Because the best mockmentaries rely for their effectiveness on at least a vague possibility that the stories they tell could be true, this early section of Ski Jumping Pairs is incredibly frustrating. Not only is there not even any fake scientific logic to Harada's "Rendezvous Theory" (Ice pops and mice spontaneously replicate, somehow, because it's cold. Why this never happened until Harada started to pay attention is never discussed.), but how it led him to create ski jumping pairs is also unclear. Since it is on these things that the entire story is based, the carelessness in setting them up in incredibly frustrating, and makes the movie's leap into absurdity less explosive than it might have been.

It's not until Harada makes a deal with ski jumping's overseeing body  in an effort to get his new sport approved for World Cup competition that the movie first truly takes flight. Assured that the sport will be welcomed if jumpers can successfully complete 108 jumps in a row -- known as the "Millennium 108" because the attempt was made during the night of December 31, 1999 -- Harada sets out to recruit teams. In addition to his twin sons, he lines up increasingly strange pairs from Germany (led by the world's greatest ski jumper, a man with huge mutton-chop whiskers and a baby panther he strokes constantly, Bond villain-style), Finland (twin brothers who bake bread "hard enough to be a weapon"), and Norway (next-door neighbors who are a team because God spoke to one, and told him to love his neighbor), all of whom gather in Nagano to go for the 108.  As a secret weapon to aid the effort's success, Harada enlists "legendary professional wrestler" Antonio Inoki to instill "samurai spirit" in the skiers.

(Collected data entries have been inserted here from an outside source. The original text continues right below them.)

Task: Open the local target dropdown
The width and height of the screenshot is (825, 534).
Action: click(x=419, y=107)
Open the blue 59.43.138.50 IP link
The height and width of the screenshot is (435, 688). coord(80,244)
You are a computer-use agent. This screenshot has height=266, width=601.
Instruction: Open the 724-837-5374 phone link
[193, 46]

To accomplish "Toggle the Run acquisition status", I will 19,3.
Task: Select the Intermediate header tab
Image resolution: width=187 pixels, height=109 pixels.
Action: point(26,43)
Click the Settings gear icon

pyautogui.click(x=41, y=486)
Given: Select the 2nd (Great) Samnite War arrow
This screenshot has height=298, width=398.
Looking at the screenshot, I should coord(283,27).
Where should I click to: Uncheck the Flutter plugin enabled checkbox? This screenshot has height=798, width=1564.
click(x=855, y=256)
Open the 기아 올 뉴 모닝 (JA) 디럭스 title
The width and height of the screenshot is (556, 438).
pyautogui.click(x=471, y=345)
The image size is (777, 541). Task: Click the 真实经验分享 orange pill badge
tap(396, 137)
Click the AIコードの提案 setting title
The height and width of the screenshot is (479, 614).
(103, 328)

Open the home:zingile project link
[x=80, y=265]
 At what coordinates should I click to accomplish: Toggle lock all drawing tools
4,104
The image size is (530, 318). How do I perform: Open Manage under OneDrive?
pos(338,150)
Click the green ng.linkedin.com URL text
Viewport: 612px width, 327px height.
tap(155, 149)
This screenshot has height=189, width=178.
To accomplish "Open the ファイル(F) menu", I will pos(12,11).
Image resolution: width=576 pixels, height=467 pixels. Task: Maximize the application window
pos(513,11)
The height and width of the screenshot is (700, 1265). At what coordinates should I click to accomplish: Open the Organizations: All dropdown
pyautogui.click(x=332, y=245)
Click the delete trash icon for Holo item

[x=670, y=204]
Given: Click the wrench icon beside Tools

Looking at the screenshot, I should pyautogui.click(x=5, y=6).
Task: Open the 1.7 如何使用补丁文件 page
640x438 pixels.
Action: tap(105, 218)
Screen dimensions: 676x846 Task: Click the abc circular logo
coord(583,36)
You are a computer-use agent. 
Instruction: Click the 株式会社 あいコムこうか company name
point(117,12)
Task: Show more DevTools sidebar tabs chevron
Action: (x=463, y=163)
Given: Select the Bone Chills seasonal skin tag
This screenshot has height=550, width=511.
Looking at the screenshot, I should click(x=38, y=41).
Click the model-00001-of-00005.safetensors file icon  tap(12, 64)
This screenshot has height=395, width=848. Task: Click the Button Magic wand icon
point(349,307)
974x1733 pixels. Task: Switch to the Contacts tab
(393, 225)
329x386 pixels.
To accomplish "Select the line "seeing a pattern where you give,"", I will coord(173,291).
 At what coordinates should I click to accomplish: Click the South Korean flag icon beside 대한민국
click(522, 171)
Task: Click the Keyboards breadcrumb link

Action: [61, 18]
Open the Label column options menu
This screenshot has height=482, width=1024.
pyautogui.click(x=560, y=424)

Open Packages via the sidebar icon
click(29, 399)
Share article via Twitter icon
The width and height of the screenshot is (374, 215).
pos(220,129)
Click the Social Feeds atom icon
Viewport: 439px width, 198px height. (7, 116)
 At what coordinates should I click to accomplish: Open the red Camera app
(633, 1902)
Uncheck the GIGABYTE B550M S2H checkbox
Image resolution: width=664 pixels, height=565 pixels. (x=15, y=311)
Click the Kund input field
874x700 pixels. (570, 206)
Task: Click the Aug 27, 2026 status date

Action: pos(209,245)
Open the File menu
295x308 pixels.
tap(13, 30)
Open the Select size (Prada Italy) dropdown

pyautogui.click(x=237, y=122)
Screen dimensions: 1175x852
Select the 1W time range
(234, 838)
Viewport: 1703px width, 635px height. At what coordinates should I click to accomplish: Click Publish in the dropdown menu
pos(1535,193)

What transpires here is easily the movie's high point: It shifts into CGI for the first time and goes in such an unexpected direction that it's impossible not to react with shocked, hysterical laughter. Suffice to say the skiers are left in terror, with wind-blown blood running down their faces by the end of the night.

After such an astonishing, gleeful shift, however, the movie falters significantly in its middle third. The last section of the film, which features a welcome, albeit too long, return to CGI, restores a degree of raucous good-humor (the "Bermuda Incident" is particularly inspired), but Mashima and Kobayashi are ultimately unable to regain to the heights they reached with the Millennium 108. That said, however, Ski Jumping Pairs: The Road to Torino 2006 is certainly weird (and short) enough to be worth the cost of a ticket, particularly for those with a knowledge of Japanese television.